A new war on a five-letter word: It’s supposed to make you laugh, not turn you on
October 27, 2008
Last time I checked, “porno” was a five-letter word, not four.
Some TV networks are making a big hullabaloo about Kevin Smith’s latest cinematic soiree, “Zach and Miri Make a Porno,” which opens Oct. 31. They are refusing to air the second half of the title in their TV spots, leaving it innocently enough as “Zach and Miri.”
I can sort of understand it being censored during morning and early afternoon programs, but after 7 p.m. “Make a Porno” should be bringing up the tail end of the title.
There also seems to be no rhyme or reason indicating which programs are going to be porno-less.
During Oct. 20’s “Monday Night Football” game, porno was dropped from the title because “football is ‘family-friendly entertainment,’ which is why you can see all manners of erectile dysfunction ads during the game,” said the movie’s director Smith in an interview with the Chicago Tribune.
However, the full title was shown during the final game of the Rays-Red Sox playoff game. And an ad for the movie, sans porno, ran during the episode of “Saturday Night Live” in which Alaska Gov. Sarah Palin made an appearance.
Smith said “SNL” simply received the wrong ad.
And the censorship isn’t just on TV. Originally, posters of stars Seth Rogen and Elizabeth Banks in “playfully risqué” poses were going to be the focus of the billboard campaign. But according to an Oct. 15 Associated Press article, the Motion Picture Association of America banned the posters.

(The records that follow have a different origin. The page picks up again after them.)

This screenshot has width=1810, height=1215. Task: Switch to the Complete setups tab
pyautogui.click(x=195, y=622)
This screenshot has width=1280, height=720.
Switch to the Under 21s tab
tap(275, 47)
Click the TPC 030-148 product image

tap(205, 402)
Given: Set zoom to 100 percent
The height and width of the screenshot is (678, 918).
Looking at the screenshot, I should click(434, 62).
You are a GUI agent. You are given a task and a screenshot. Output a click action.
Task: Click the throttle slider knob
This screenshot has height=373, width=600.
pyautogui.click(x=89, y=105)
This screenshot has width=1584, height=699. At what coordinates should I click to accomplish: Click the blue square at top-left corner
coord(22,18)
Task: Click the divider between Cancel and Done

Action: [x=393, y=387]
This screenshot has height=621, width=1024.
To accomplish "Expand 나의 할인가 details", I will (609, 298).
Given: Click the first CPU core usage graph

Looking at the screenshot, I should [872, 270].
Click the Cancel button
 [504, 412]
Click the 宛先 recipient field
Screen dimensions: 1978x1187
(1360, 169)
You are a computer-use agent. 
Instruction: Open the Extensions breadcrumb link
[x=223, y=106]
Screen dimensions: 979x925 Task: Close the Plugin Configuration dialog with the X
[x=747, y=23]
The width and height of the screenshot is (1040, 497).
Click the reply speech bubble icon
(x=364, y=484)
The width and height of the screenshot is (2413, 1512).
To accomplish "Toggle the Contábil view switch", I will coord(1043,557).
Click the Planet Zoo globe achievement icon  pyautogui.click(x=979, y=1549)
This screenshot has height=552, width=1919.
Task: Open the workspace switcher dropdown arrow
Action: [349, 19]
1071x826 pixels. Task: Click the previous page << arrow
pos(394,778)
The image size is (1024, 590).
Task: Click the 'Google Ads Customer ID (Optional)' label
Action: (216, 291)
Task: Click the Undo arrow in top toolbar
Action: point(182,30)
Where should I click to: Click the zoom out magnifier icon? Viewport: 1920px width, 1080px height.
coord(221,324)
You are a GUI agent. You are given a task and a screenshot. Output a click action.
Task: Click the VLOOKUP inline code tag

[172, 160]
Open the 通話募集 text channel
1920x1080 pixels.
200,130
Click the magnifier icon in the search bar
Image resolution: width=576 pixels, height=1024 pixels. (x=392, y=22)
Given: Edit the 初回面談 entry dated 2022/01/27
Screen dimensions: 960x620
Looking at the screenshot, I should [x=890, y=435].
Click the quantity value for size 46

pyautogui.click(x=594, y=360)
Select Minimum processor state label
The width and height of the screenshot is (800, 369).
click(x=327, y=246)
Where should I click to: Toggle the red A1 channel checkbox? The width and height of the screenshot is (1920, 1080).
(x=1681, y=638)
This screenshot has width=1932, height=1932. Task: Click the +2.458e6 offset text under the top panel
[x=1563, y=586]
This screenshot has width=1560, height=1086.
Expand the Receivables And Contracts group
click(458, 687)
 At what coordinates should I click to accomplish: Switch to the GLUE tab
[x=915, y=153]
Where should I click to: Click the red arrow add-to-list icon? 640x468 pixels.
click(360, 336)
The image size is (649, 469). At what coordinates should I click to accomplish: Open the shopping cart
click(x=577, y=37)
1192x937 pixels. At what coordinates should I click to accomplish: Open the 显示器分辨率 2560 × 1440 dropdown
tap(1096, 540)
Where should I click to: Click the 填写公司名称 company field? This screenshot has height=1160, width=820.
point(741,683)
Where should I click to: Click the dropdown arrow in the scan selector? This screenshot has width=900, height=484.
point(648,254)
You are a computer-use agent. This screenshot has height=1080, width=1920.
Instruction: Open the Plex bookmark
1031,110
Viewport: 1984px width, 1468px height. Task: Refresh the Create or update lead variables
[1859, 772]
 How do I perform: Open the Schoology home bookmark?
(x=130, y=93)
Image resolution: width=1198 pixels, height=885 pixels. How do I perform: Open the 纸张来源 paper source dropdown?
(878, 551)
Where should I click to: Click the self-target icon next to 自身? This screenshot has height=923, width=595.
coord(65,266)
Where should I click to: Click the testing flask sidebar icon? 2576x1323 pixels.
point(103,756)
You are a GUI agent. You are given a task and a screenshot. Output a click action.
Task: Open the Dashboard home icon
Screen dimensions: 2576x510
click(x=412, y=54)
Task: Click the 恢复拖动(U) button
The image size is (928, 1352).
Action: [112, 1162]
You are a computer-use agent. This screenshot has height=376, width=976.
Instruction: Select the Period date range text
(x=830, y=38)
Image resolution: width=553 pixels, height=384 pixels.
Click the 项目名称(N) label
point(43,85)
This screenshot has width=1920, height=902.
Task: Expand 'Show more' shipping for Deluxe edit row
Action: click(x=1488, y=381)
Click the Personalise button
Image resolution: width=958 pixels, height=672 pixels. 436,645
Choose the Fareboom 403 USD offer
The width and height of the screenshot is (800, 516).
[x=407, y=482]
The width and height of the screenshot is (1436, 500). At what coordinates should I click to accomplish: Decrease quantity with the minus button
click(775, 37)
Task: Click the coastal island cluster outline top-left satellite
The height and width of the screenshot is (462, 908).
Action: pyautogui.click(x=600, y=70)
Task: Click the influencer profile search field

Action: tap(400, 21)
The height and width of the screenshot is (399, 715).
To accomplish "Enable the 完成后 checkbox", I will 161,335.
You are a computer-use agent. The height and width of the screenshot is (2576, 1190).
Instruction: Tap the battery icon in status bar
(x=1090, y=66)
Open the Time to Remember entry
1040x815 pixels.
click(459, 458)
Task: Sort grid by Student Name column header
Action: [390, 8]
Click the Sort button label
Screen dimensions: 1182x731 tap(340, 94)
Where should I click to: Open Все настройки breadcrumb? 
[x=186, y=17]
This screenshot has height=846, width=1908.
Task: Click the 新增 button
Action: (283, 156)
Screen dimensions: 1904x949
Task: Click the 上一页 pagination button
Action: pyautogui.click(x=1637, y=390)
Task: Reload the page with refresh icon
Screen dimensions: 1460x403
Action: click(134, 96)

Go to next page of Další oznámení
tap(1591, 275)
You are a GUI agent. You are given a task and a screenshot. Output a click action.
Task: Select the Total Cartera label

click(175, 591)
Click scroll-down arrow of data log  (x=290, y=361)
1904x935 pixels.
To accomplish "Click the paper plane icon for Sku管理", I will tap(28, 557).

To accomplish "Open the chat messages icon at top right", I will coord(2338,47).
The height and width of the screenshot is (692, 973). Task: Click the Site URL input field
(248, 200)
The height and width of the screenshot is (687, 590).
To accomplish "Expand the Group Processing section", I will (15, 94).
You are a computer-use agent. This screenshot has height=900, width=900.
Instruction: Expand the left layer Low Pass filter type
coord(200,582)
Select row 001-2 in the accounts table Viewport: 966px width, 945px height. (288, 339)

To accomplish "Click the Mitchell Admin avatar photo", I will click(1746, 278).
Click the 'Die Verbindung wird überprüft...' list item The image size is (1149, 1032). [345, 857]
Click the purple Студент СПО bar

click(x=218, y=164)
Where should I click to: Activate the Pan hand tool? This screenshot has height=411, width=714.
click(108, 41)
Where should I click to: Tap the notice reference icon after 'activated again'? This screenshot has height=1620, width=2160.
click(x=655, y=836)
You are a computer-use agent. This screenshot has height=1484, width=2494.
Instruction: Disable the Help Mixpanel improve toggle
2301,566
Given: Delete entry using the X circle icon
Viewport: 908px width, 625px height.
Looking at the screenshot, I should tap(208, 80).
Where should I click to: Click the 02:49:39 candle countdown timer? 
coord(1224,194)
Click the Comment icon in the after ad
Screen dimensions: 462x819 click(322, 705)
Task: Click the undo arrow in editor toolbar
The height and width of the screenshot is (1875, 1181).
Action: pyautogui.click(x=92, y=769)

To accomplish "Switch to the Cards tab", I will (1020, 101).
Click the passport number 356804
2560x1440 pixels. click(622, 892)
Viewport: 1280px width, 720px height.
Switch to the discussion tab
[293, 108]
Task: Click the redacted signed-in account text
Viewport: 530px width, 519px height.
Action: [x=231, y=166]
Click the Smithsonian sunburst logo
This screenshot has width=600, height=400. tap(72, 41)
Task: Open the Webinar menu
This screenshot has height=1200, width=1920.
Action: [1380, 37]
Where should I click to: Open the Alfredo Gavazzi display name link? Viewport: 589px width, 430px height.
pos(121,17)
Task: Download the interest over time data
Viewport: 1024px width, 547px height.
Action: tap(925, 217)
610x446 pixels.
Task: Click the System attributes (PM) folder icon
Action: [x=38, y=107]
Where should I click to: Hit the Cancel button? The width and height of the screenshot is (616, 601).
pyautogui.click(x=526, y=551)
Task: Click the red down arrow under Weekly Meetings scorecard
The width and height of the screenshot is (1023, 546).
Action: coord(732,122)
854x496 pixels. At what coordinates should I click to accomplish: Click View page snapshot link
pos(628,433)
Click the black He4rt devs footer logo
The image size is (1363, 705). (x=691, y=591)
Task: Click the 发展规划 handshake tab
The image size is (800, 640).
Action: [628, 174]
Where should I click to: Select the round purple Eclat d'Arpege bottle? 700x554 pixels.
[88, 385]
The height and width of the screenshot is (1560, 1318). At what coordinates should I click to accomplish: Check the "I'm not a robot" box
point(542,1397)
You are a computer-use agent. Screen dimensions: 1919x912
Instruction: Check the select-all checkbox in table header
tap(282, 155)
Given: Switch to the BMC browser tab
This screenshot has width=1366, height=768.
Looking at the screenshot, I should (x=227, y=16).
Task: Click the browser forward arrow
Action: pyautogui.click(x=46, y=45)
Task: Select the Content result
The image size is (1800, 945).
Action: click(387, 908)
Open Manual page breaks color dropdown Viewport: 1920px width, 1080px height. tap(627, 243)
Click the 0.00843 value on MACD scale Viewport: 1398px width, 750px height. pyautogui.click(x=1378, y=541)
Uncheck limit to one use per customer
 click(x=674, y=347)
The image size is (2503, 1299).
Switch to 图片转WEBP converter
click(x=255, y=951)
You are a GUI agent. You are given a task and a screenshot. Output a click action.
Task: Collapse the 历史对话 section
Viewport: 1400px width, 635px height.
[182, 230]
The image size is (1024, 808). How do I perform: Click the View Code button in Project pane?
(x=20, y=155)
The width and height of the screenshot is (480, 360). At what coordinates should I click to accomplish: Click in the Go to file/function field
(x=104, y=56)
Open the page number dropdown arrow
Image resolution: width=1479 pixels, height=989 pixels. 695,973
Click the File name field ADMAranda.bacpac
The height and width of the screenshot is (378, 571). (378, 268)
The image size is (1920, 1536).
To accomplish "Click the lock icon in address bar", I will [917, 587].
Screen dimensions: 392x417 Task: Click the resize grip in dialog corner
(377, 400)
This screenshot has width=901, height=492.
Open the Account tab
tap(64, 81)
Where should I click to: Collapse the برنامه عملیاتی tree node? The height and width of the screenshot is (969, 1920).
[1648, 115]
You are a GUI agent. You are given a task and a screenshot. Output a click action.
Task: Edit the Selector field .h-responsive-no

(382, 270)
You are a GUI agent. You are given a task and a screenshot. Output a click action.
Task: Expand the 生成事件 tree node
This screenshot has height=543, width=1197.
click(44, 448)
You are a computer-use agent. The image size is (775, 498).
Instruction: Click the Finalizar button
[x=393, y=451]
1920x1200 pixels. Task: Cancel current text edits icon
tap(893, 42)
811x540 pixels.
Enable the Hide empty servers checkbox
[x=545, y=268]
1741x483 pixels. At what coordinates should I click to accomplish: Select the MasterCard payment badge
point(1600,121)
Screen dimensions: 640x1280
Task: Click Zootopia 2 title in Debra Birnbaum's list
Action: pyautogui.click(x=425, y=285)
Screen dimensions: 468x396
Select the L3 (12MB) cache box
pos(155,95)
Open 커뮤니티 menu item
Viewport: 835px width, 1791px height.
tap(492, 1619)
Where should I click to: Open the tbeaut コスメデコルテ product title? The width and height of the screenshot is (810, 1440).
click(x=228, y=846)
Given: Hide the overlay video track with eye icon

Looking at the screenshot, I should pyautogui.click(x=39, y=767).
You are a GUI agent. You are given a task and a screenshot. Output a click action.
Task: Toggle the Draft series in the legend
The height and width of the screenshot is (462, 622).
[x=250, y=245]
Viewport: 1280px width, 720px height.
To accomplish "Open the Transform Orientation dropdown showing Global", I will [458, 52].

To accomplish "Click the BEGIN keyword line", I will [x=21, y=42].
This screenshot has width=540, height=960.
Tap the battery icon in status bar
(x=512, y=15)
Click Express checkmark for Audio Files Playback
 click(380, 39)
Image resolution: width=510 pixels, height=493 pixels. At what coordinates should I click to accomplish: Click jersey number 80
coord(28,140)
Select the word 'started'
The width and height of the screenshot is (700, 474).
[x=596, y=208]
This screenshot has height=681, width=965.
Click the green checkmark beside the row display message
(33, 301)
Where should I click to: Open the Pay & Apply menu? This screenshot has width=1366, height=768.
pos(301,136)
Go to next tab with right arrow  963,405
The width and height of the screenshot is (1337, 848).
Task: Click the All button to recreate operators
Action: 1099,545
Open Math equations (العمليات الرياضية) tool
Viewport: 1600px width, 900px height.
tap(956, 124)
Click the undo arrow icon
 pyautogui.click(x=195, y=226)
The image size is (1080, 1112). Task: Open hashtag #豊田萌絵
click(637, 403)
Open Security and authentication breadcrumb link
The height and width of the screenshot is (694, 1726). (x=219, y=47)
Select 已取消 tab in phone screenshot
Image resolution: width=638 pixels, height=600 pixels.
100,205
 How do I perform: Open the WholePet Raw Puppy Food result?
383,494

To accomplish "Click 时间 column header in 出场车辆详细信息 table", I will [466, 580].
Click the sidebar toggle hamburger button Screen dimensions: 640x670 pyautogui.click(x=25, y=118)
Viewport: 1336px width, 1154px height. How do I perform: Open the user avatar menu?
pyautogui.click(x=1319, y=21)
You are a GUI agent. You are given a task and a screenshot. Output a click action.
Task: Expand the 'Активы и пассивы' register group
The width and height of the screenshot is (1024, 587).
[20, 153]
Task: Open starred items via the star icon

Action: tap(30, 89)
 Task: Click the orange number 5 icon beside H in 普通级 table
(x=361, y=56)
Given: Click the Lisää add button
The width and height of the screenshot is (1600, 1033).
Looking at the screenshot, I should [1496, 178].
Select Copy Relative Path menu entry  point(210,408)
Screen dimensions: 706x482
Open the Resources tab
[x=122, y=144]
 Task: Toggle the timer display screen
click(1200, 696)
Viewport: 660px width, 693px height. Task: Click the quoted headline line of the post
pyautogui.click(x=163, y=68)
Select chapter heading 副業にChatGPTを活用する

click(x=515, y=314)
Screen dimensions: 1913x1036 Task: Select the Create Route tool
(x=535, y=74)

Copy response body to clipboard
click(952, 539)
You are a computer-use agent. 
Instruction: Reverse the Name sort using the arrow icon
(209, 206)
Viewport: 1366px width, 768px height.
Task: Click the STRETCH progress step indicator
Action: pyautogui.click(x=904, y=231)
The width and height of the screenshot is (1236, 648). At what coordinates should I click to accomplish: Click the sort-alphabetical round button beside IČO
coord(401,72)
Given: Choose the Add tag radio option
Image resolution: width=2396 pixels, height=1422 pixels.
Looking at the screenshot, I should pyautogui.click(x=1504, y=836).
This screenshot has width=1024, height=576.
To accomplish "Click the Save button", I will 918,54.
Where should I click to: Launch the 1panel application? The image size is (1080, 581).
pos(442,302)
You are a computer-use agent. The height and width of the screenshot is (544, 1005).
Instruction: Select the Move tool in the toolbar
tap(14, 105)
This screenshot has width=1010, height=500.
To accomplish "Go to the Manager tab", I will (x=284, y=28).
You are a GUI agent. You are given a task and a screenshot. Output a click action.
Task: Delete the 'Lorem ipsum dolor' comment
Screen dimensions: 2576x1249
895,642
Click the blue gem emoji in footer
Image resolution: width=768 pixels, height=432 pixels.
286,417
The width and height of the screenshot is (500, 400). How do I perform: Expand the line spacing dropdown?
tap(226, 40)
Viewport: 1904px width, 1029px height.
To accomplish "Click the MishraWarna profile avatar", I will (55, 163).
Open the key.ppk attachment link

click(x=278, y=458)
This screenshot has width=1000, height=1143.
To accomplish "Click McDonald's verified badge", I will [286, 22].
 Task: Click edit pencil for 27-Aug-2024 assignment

Smith went to Plan B: Two stick figures of the stars with the tagline, “Seth Rogen and Elizabeth Banks made a movie so outrageous that we can’t even tell you the title.”
In trying to defend “porno,” Gary Faber, marketing boss for the Weinstein Co., said, “It’s a comedy. It’s a joke. We’re not advertising porno. It’s not a porno. The word ‘porno,’ it’s not supposed to turn you on. It’s supposed to make you laugh.”
I couldn’t agree more with Faber’s simply-structured sentences. “Zach and Miri Make a Porno” is an R-rated, dropped from NC-17, comedy aimed at adults. It’s not a stag film; it’s about two friends who are in desperate need of some cash and the hilarity that ensues trying to earn said cash.
A common argument for the deletion of “porno” is that kids will ask what it means. I’m sure most parents want to protect their children from porn, but I don’t remember hearing any complaints about the “Sex and the City” movie.
And I’m sure it’s just as terrifyingly awkward for a parent to explain sex as it would be porn.
Get over it, prudes. People have sex and sometimes they like to do it in front of a camera.
And if they want to include two other people, a fern and horseradish, that’s up to them.